Of the entries below, return only those lines from the line with "在庫ありのみ表示 (778, 186)" to the line with "会員規約 (481, 2515)", exactly, both included.

------------------------------------------------

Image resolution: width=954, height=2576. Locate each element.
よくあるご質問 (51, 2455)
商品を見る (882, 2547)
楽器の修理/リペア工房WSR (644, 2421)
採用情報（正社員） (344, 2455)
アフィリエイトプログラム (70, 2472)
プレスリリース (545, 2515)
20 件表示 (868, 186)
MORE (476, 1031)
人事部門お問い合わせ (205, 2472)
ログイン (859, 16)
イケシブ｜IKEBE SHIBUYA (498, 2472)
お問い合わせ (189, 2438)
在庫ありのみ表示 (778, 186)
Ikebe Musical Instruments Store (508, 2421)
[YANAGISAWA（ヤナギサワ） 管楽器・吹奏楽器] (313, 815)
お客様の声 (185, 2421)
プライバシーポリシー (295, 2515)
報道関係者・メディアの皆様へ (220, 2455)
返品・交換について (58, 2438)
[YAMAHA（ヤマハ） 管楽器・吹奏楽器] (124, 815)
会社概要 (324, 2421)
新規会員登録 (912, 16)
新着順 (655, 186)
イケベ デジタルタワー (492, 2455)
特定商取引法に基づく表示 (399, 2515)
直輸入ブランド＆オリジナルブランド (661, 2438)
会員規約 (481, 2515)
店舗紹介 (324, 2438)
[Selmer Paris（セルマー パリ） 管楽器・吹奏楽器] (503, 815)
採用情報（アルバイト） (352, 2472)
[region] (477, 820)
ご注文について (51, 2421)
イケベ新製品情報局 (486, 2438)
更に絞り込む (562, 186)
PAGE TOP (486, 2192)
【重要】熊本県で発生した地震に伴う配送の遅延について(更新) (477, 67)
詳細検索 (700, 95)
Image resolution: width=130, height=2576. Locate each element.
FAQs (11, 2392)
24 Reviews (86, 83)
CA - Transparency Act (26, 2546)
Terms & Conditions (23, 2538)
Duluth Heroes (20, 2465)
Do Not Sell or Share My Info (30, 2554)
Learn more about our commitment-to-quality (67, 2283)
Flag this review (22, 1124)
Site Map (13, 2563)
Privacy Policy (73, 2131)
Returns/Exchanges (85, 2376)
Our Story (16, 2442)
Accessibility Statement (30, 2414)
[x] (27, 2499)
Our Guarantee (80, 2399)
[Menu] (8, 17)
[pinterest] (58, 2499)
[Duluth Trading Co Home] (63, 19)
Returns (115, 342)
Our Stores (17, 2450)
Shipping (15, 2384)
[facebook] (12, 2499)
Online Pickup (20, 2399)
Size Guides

------------------------------------------------

### Response to this exercise
在庫ありのみ表示 (778, 186)
Ikebe Musical Instruments Store (508, 2421)
[YANAGISAWA（ヤナギサワ） 管楽器・吹奏楽器] (313, 815)
お客様の声 (185, 2421)
プライバシーポリシー (295, 2515)
報道関係者・メディアの皆様へ (220, 2455)
返品・交換について (58, 2438)
[YAMAHA（ヤマハ） 管楽器・吹奏楽器] (124, 815)
会社概要 (324, 2421)
新規会員登録 (912, 16)
新着順 (655, 186)
イケベ デジタルタワー (492, 2455)
特定商取引法に基づく表示 (399, 2515)
直輸入ブランド＆オリジナルブランド (661, 2438)
会員規約 (481, 2515)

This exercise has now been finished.